▶ [THE REQUEST]
Write a continuation of the Zoe Muth biography, beginning right after its final sentence.

With the release of her debut self-titled album, Seattle native Zoe Muth took everyone by surprise. During the course of 2009, she went from playing dive bars and coffee shops to gracing the stage of the first annual NoDepression Festival. The album also ranked #25 on the NoDepression reader's top 50 of 2009, placing her among Americana legends such as Buddy Miller, Dave Alvin, and Lyle Lovett. The combination of her inventive songwriting, true-blue twang, and rock solid country band, The Lost High Rollers, has led critics to call her one of the best up and coming interpreters of traditional country music around.

Raised on a steady diet of classic-rock, country classics,
and working class values, Muth's lyrics reflect her love of the history behind the music and focus on the tried and true topics of everyday life: disappointment, lost love, trying to make enough money to live on. Beautifully rendered vignettes of heartbreak and longing, filled with subtle wordplay, these songs never fall simply into cleverness, but instead give us truths about our lives and relationships that are subtle and unflinching.

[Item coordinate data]
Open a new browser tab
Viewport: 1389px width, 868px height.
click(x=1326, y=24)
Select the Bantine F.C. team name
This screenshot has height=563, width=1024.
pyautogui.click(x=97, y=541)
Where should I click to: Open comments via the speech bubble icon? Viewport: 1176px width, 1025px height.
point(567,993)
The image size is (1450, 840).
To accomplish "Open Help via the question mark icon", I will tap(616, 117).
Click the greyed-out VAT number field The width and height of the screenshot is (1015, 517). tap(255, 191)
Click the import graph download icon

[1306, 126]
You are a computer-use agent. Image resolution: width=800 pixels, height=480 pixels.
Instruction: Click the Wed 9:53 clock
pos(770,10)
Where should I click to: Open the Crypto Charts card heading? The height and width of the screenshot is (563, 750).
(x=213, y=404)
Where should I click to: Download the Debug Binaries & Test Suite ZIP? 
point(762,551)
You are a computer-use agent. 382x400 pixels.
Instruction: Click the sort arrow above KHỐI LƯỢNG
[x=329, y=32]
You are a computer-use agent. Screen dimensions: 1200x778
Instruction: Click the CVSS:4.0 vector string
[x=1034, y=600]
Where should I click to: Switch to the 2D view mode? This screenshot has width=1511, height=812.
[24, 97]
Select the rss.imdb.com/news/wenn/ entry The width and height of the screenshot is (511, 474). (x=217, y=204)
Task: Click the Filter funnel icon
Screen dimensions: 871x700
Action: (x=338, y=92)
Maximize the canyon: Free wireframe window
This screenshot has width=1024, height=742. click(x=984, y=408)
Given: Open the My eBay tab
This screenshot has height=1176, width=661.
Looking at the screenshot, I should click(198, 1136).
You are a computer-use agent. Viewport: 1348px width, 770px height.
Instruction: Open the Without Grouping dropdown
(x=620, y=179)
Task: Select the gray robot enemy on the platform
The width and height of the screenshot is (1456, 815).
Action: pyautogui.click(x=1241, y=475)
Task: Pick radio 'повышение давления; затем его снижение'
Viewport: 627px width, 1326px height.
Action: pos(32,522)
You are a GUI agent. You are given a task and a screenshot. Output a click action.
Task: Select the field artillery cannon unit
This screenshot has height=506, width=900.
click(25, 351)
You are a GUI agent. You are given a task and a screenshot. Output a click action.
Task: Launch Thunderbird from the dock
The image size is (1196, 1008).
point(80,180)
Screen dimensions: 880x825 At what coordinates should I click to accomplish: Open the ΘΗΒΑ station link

▶ [SOLVED PROBLEM]
With her traditional sound, she's earned comparisons to Iris DeMent, Emmylou Harris, and Gillian Welch, but with a voice with a little more edge and her own original songwritng style, she's created a sound all her own. Together with the Lost High Rollers, an all-star band of some of Seattle's finest roots musicians, Country Dave Harmonson on pedal steel and electric guitar, Ethan Lawton on mandolin, Miguel Salas on bass, and Greg Nies on drums, Muth crafts songs that sound so true and familiar, you feel as if they've been around forever. If she can keep writing them like this they will be.